My board exam (Classes 10 and 12) were quite good and after Class 12 I got admitted to Jadavpur University, one of the best engineering institutes in India, in the Electrical Engineering Department.
Romance was in the air all this while. I was a compulsive flirt who used to think that Love was the most beautiful feeling in this world. However by the time I had finished my high school many of my friends had got 'engaged' but after two failed relationships (both ending in a lot of tears and curses aimed at me, and rightly so) I seemed to have lost interest in love. I became a lot more quiet and maybe 'a bit too mature for my age' or so some of my well-wishers used to say. I became deeply interested in spirituality, and ironically, it was my belief in God which eventually pulled me out of this self-dug hole.
It was on 7th January, 2005 that me and Ramashis started FriendzForLife. It was basically a continuation of GoForFriends but times change. And FFL (as we fondly call it) turned out to be a success. I became too busy with it and it began to reflect on my studies.

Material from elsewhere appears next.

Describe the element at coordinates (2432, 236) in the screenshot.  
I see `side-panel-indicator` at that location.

Now we (at least me) didn't start FFL to make new friends. Because as I've already said, friendship doesn't hold much significance for me. As a matter of fact no relationship does do. I was in the management only because I was planning to move into bigger areas and this was just a stepping stone. Me and Rama wanted to start our own company. We even thought out a name for it-'iNNOVISIONZ', short for innovative visions. We wanted to have separate hardware and web-designing wings headed by Rama and me respectively and even roped in a few computer enthusiasts for the project. I don't know what Rama felt for FFL but I merely did the administration part only because it will build up my communication skills. I was the most frequent poster but I never was in true love with the idea when it started.
But times change. FFL not only taught me how to interact with people under your leadership but also how to love others, how to help others, how to feel for others. It taught me to be patient, to be forgiving and compassionate. It gave me so much unasked. For the first time in my life people were loving me, they were respecting me, they had begun to trust me. And this was because for the first time in my life I was coming out into the world and freely interacting with people in such close proximity. And I started calling them my friends. I was addicted to FFL. But I knew one thing for sure- Everything that has a beginning must have an end (-The Matrix Trilogy). I didn't want to get emotionally attached to anything, even if its not human.

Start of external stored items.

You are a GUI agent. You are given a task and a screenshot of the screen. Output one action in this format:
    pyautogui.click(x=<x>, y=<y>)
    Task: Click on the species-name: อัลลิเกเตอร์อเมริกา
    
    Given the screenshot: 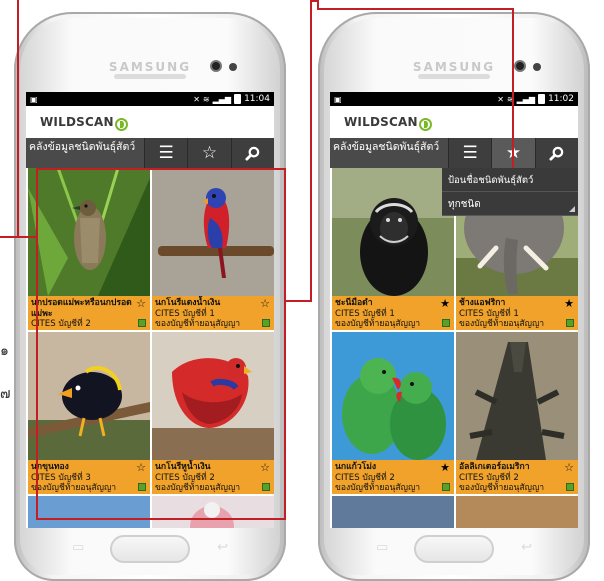 What is the action you would take?
    pyautogui.click(x=494, y=467)
    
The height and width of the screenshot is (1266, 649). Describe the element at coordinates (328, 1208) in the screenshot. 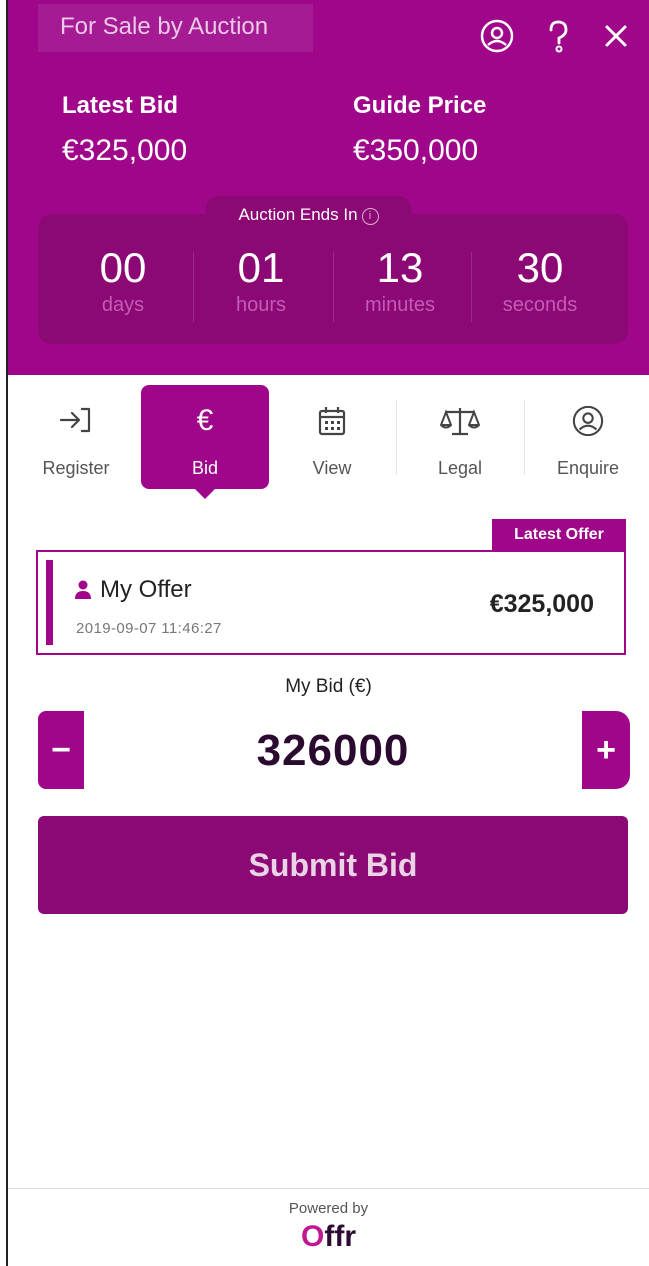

I don't know how but suddenly I lost all interest in the opposite sex. I started liking to spend time all alone in my room and even wrote quite a few couplets which, according to me, were nothing short of crap. However, I suddenly started liking a girl I hardly knew (sorry I can't make her name public). My friends kept saying that it was just a crush and would wear out with time. But I had to differ. I had never felt like this before. Being in these sort of relationships wasn't new for me but I could tell that this time it was a bit different. Life became stagnant for me and pessimist thoughts filled my mind. But I'm no ordinary person. We always turn out to be what we choose to be, what we want to be. And I wanted to be nothing but the very best. Life is not a bed of roses. Its a bloody battlefield. I couldn't wither away just like that in it. I had to bounce back.
I put the damned girl out of my mind. Can't say that I succeeded though. Maybe that was because for the first time in my life I didn't want to succeed.